Aker explained that mange is caused by a microscopic, parasitic mite that can develop into severe illness in animals with compromised immune systems as a result of a prolonged diet of garbage and human food.

"These severe mange conditions are almost certainly a result of habituated 'garrison coyotes' that have become so dependent on handouts and garbage that they live full time here, getting progressively sicker," Aker said.

Aker's second recommendation is to keep your small pets inside or in safe enclosures. "Desert coyotes can be found in small groups, in pairs, or solo," she noted. "They will and have attacked small pets here on garrison over the years -- and not necessarily only during evening hours. When they feed on handouts and garbage and become sickly or desperate, they become dangerous, because they don't fear humans. They are extremely opportunistic feeders, both hunting for and scavenging their meals as they come across them."


What should you do if you see a coyote? Aker recommends "harassing" them by yelling, clapping your hands, and waving your arms. "A normal, healthy coyote is extremely shy and fearful of humans," Aker said. "A 'habituated' animal not only starts to tolerate human activity but will actually become attracted to it, in hopes of a handout."

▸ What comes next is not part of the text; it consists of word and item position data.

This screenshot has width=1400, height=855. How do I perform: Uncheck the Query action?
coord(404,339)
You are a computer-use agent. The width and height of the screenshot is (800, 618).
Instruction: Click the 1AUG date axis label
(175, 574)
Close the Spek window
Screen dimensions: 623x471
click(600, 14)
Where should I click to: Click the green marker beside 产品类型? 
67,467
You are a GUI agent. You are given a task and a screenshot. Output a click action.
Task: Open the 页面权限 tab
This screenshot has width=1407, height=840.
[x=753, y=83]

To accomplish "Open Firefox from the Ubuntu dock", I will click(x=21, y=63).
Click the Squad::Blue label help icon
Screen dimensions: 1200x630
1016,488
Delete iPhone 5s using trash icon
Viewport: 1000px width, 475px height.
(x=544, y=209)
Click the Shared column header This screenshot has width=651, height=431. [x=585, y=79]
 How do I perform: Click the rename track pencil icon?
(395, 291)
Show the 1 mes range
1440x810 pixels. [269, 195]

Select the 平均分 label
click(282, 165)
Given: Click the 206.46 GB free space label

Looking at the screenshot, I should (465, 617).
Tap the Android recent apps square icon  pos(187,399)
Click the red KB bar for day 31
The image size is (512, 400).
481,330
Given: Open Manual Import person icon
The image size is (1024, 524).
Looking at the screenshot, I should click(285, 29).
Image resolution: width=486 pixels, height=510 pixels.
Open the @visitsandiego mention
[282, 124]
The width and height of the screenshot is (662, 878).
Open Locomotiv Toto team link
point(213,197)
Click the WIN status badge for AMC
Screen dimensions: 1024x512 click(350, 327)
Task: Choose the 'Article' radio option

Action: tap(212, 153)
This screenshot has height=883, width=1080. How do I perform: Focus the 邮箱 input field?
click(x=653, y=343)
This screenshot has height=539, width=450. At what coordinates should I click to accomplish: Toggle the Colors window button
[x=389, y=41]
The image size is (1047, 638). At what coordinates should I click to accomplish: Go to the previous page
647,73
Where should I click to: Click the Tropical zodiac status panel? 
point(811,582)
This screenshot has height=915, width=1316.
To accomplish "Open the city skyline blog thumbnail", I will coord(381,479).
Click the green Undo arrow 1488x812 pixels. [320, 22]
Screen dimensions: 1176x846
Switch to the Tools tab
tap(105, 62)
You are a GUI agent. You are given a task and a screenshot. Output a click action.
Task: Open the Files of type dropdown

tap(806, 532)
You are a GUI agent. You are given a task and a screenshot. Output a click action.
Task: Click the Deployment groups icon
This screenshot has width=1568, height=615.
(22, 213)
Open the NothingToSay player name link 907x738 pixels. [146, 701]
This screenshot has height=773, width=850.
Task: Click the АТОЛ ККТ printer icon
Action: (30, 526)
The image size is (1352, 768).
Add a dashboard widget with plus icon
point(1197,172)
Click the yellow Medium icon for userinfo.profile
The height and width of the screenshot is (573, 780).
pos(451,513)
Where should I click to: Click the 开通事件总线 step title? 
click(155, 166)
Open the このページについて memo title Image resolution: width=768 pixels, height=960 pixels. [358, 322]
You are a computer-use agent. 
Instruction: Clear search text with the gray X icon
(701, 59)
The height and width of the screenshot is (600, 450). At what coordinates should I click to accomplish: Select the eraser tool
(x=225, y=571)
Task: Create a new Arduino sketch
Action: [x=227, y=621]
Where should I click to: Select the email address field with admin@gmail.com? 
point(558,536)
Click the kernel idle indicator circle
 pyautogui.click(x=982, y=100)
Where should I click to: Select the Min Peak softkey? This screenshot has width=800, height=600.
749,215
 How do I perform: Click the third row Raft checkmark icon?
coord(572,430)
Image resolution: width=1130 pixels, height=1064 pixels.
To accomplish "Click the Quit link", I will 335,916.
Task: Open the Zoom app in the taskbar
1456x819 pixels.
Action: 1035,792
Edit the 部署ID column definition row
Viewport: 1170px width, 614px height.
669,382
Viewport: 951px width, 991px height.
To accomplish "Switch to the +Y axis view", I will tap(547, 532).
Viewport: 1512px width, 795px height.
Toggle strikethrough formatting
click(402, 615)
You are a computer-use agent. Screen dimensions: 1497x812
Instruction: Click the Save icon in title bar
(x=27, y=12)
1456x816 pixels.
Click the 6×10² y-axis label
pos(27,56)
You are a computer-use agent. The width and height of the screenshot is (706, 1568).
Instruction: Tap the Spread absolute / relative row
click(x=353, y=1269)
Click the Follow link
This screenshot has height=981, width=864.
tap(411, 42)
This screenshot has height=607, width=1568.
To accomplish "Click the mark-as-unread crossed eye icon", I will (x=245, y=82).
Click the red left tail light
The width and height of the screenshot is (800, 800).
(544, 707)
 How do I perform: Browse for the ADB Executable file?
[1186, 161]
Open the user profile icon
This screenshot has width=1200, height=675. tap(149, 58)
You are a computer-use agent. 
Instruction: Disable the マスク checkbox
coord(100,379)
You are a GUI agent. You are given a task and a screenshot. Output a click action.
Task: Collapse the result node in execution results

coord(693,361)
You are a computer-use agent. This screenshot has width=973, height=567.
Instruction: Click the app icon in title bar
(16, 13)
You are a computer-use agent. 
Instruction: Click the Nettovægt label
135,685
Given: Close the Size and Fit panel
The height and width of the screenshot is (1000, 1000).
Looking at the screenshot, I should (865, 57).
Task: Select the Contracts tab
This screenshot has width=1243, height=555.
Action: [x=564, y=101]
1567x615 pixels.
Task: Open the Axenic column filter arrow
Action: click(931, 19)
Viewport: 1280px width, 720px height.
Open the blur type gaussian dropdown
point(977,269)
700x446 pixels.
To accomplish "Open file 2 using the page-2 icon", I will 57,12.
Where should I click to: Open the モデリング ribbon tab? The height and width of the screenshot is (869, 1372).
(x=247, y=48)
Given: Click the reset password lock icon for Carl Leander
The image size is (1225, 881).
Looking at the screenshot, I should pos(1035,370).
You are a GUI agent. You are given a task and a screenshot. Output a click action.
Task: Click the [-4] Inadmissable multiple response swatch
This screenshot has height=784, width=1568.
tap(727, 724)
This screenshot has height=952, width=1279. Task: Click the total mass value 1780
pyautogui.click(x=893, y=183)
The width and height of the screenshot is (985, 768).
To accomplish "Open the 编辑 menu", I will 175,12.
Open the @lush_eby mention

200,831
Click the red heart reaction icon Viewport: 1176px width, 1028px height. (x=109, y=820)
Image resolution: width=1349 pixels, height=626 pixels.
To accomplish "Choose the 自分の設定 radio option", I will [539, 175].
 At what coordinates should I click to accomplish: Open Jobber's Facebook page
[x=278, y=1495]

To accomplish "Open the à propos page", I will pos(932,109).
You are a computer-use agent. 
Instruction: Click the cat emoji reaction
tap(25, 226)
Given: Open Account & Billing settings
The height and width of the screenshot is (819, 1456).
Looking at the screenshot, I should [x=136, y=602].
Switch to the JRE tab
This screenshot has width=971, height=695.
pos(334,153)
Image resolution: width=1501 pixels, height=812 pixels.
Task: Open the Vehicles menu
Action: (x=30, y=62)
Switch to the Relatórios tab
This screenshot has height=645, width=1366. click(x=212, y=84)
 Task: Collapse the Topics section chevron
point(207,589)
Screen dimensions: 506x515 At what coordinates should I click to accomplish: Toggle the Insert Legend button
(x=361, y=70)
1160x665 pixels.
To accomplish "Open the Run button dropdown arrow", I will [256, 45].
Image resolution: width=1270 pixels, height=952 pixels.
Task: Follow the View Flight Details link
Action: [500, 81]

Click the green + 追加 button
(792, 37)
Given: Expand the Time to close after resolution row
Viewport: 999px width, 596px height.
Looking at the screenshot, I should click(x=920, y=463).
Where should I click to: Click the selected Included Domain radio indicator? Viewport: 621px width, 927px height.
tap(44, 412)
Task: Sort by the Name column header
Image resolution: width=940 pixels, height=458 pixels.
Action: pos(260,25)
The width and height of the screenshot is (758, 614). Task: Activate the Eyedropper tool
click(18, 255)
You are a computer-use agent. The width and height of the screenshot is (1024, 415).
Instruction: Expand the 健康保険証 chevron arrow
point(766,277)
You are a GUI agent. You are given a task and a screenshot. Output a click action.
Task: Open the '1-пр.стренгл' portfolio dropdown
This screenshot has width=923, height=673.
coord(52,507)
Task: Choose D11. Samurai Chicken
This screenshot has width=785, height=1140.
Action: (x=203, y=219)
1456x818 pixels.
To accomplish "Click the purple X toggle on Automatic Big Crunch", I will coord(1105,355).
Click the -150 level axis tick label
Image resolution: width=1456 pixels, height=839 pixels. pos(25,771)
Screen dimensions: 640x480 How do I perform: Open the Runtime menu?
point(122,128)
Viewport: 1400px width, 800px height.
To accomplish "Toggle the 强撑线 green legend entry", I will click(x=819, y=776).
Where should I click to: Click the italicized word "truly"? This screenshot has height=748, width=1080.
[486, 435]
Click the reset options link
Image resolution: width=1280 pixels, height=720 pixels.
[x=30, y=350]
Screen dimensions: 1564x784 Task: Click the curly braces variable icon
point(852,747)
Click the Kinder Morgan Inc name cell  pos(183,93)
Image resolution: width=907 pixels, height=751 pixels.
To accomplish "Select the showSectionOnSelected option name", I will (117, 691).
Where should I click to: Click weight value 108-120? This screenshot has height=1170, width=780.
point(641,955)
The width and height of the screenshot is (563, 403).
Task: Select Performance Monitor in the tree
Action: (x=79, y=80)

"I certainly don't recommend attacking coyotes, by throwing rocks or other means," Aker said. "The last thing we need is an inadvertently-injured animal running around the post. It's not an effective long-term deterrent anyway. The absolute best thing to do is not attract them in the first place. If a coyote approaches you, the best thing you can do is to keep your distance and make noise or wave your arms.

Aker said if you do see someone feeding coyotes, call DPW Environmental (760-380-2681 or 760-380-3740). These two numbers are typically answered during business hours but messages can be left after-hours as well. If a coyote is posing a problem after hours, call the MP station (380-4444/4400) or range operations (380-3878). They can then route the complaint to a 24-hour responder.

Biologist Liana Aker, a native of Minnesota is the lead biologist at Fort Irwin Directorate of Public Works. She has an M.S. in biology from Eastern Washington University and has worked at Fort Irwin since Nov. 2008.